Hurricane Beryl bears down on Jamaica

KINGSTON:

Powerful Hurricane Beryl churned toward Jamaica on Wednesday with dangerous winds and sea surge, as residents braced for a storm that killed seven people and caused destruction in the Caribbean.

The hurricane — unusually strong so early in the Atlantic season — was expected to pass near or over Jamaica in the next hours as a life-threatening Category 4 storm on a five-level scale, meteorologists said around midday.
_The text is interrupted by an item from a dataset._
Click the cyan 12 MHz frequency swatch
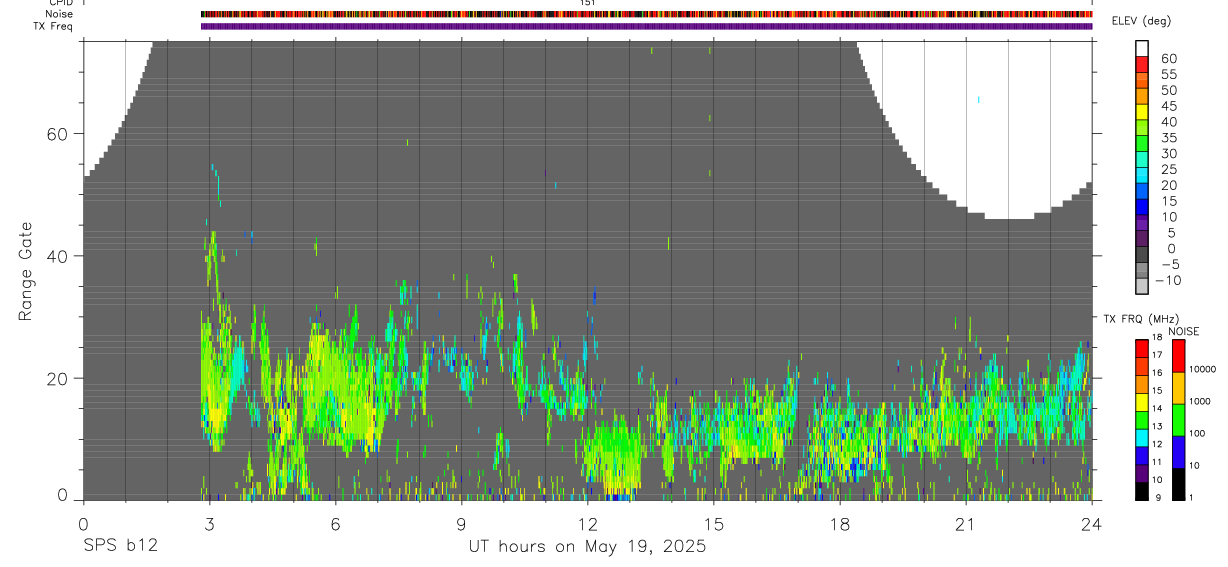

Beryl is the first storm since US National Hurricane Center (NHC) records began to reach the Category 4 level in June and the earliest to reach Category 5 in July.

Across Jamaica, people removed boats from the water and tied them to fences for safety and rushed to buy food, water, gasoline and other essentials.
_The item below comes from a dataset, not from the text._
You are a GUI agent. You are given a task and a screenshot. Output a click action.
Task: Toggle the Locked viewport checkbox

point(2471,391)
As of midday Wednesday the storm was packing maximum sustained winds 145 mph (230 kph), said the NHC. Tropical storm conditions are spreading through the island, it said.

Prime Minister Andrew Holness has declared an island-wide 6 am to 6 pm curfew and urged Jamaicans to comply with evacuation orders.

“If you live in a low lying area, an area historically prone to flooding and landslide or if you live on the banks of a river,” he said in a video posted on social media, “I implore you to evacuate to a shelter, or to safer ground.”